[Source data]
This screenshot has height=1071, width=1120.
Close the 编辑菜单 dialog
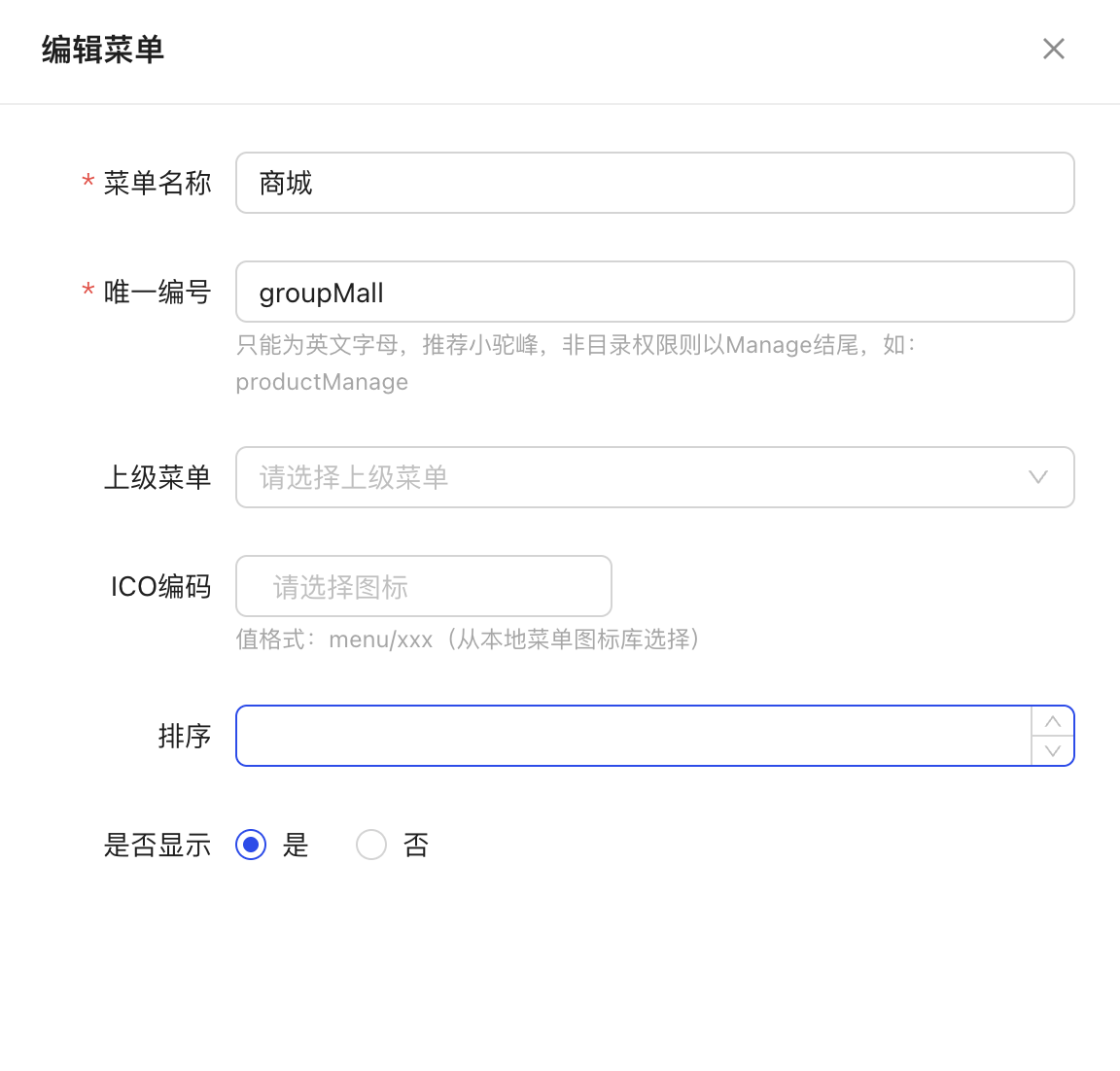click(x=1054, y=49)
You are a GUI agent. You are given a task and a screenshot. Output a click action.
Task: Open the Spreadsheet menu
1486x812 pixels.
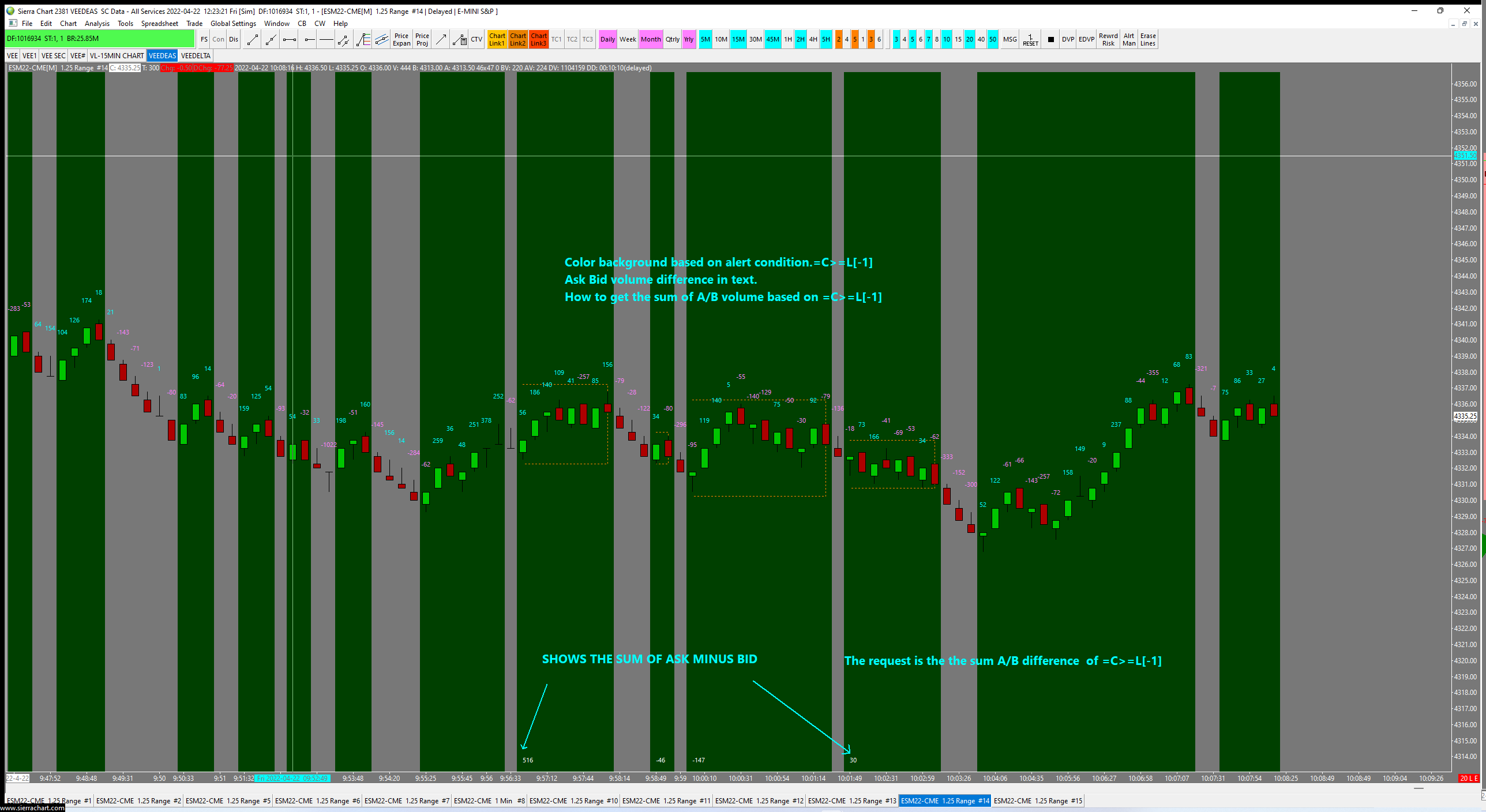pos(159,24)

◆ **Stated goal**:
Reproduce every line of the listing above word for word, omitting the pictures.

◆ **Result of the task**:
This screenshot has height=1071, width=1120.
Close the 编辑菜单 dialog
click(x=1054, y=49)
You are a GUI agent. You are given a task and a screenshot. Output a click action.
Task: Open the Spreadsheet menu
1486x812 pixels.
pos(159,24)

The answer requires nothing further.